The loss of Chlamydomonas IFT121 or IFT122 results in distinctive disruptions to IFT complex A, both of which severely disrupt ciliogenesis. A, genomic maps and PCR analysis of genomic DNA isolated from wild-type, mutant, and rescued strains. R122-BP1, R122-BP2, and R121-BP1 represent mutant strains that were rescued with PCR-amplified genomic DNA, whereas R121-BAC represents an ift121 mutant strain that was rescued using intact BAC DNA. B, taxonomic relatedness of the IFT122 and IFT121 gene products.
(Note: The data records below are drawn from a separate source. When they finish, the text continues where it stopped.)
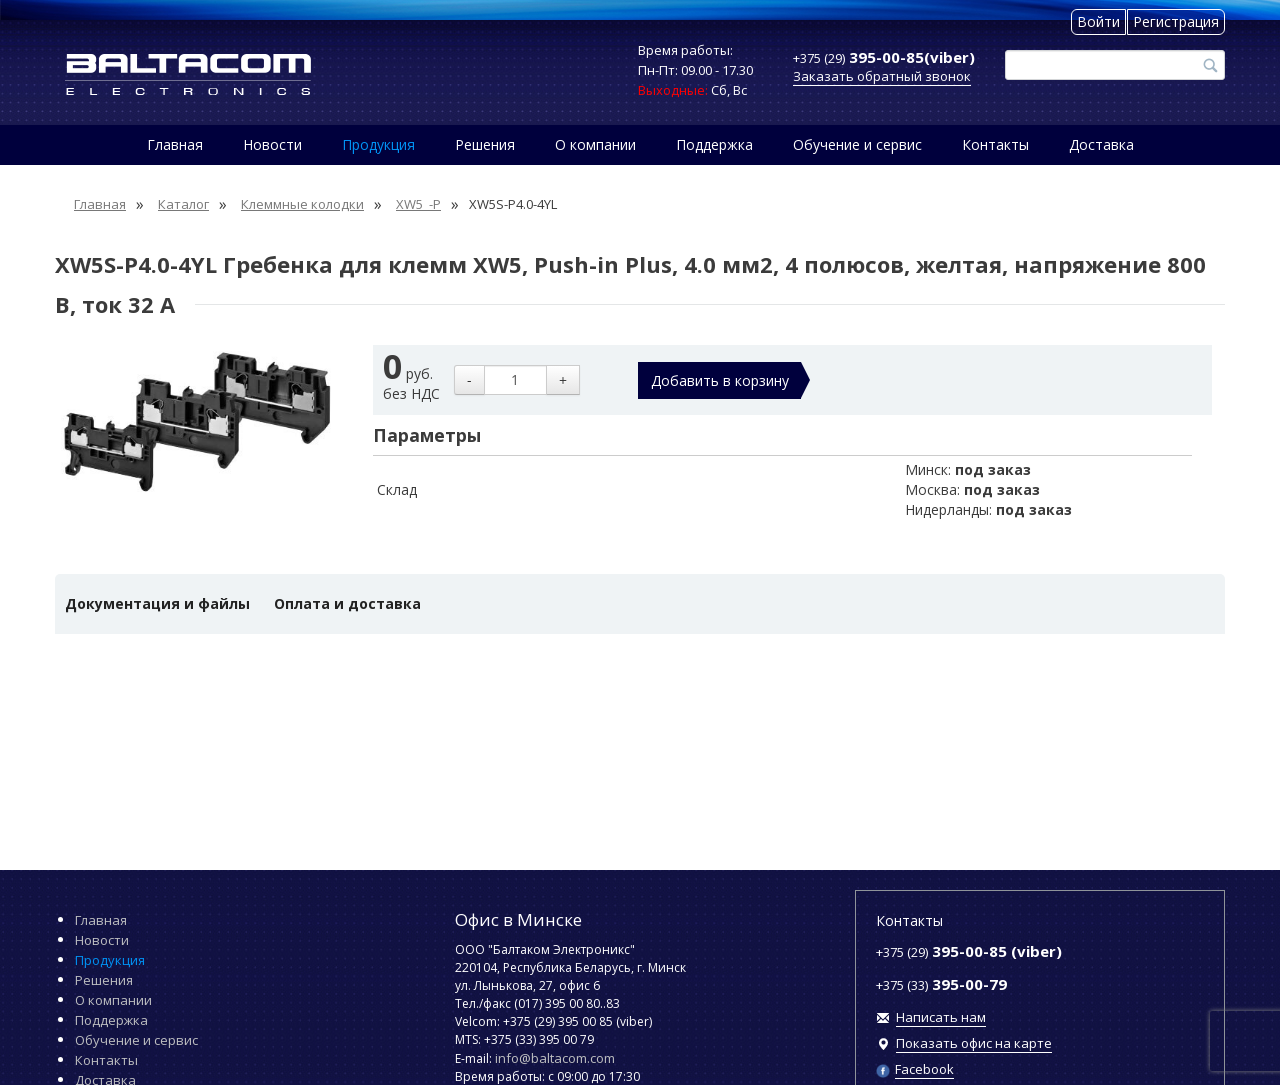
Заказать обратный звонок (882, 76)
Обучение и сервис (857, 144)
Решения (485, 144)
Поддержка (714, 144)
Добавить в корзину (720, 380)
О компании (595, 144)
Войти (1098, 21)
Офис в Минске (518, 919)
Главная (175, 144)
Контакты (995, 144)
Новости (272, 144)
Cr, C. reinhardtii; Vc, Volvox carteri; Hs, Homo sapiens; Mm, Mus musculus; Gg, Gallus gallus; Xt, Xenopus tropicalis; Dr, Danio rerio; Bf, Branchiostoma floridae; Nv, Nematostella vectensis; Ph, Pediculus humanus corporis. C, phase-contrast images of ift121 and ift122 strains reveal cells with short or no flagella; >95% of ift121 and ift122 rescued with isolated BAC DNA containing IFT121 or IFT122 or PCR-amplified genomic fragments of the IFT121 and IFT122 genes, respectively, recovered assembly of full-length flagella. D, the levels of IFT A proteins extracted from 2 × 10⁶ cells are measured using immunoblots. Soluble protein extracts from whole Chlamydomonas cells were resolved by SDS-PAGE on 10% polyacrylamide gels and transferred to nitrocellulose membrane before probing with antibodies against each of the six IFT A proteins. R122-B represents an ift122 mutant strain in which flagellar assembly was rescued using intact BAC DNA; R121-B represents an ift121 mutant strain rescued using PCR-amplified genomic IFT121.